Le Mythe de Cthulhu tel que présenté dans son édition J’ai lu faisait l’erreur d’intégrer dans le décompte de ses nouvelles quelques-unes n’ayant aucun lien clairement établi avec le panthéon monstrueux constitué par Lovecraft au cours de sa vie ; tout au plus peut-il faire office d’introduction à l’univers fantastique de l’auteur.
L’intégrale en trois volumes des Œuvres de l’homme de Providence éditée chez Robert Laffont fragmente de manière plus scrupuleuse son travail, et donne un aperçu plus exhaustif de chaque aspect de sa production. On pourrait alors lui reprocher son académisme, cependant le découpage chronologique opéré par le génialissime Francis Lacassin laisse nettement entrevoir l’évolution significative de l’univers lovecraftien, et en suivre le fil devient alors plus facile et plus productif pour la connaissance de l’auteur tout comme de son travail.
Les Mythes de Cthulhu rassemblent ainsi les 19 nouvelles apparentées au morbide panthéon cosmique de Lovecraft, tandis que les 20 Légendes inventorient l’enrichissement de celui-ci opéré par ses amis et admirateurs. Lacassin évite ainsi l’erreur de circonscrire l’œuvre d’un écrivain à son unique production pour laisser deviner la place significative réservée à la construction de ce mythe dans le cœur de l’écrivain, tout autant que l’enthousiasme qu’il ait pu susciter parmi une communauté de lecteurs proches et spécifiques.
Les Premiers Contes, courts et quelque peu téléphonés, ne sont pas à considérer comme des débuts médiocres, leur facilité demeurant imputable à l'âge de Lovecraft lors de leur écriture (de 5 à 18 ans ; d'ailleurs essayez vous-mêmes d'écrire de la bonne came à cet âge-là, vous verrez...).
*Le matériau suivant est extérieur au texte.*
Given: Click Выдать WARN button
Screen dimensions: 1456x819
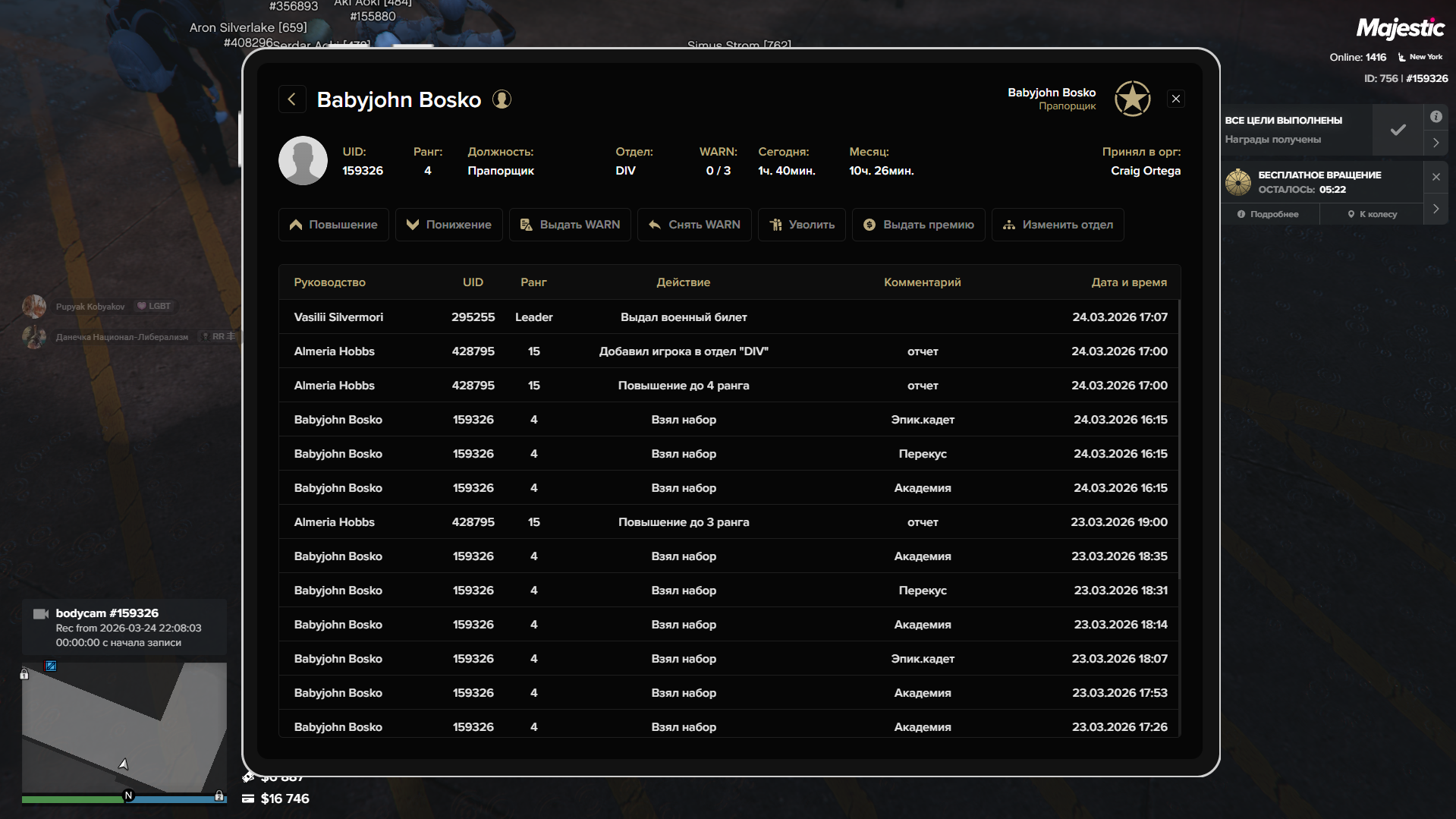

Plutôt à considérer comme une curiosité littéraire, témoignage d’une précocité certaine et des premières influences qui mèneront à la construction de cet univers fantasque.
L’Art d’écrire selon Lovecraft constitue la partie strictement théorique du premier volume, en tant que compilation de lettres, articles et carnets rédigés par l’auteur consacrés à son idéologie littéraire. Ses prises de position strictes peuvent pleinement justifier le terme d’« idéologie », et vous risquez de tomber en désaccord avec lui sur certains points abordés, notamment sur son refus du récit d’anticipation en tant que lecture inexacte du réel, ou de renâcler devant certains des propos conservateurs ou clairement racistes exprimés de-ci de-là. Les carnets restitués feront quant à eux le bonheur des études génétiques de Lovecraft.
Ses « Suggestions pour un guide du lecteur » de même ne présentent un réel intérêt qu'à l’approfondissement de l’univers lovecraftien, rare étant les potentiels lecteurs de l’ensemble des œuvres citées par l’écrivain. Tout comme ses carnets, leur catalogue présente essentiellement un éventail des lectures de l’auteur et, ainsi, de ses influences littéraires. Les « suggestions » susdites pourraient tout de même s’avérer susceptible de réveiller votre enthousiasme de lecteur.
Francis Lacassin, héraut suprême de la reconnaissance de la littérature populaire, donne par cette compilation d’écrits le portrait parfait du génie de l’homme de Providence. Un témoignage magnifique des trésors et des horreurs nés de l’imagination de Lovecraft.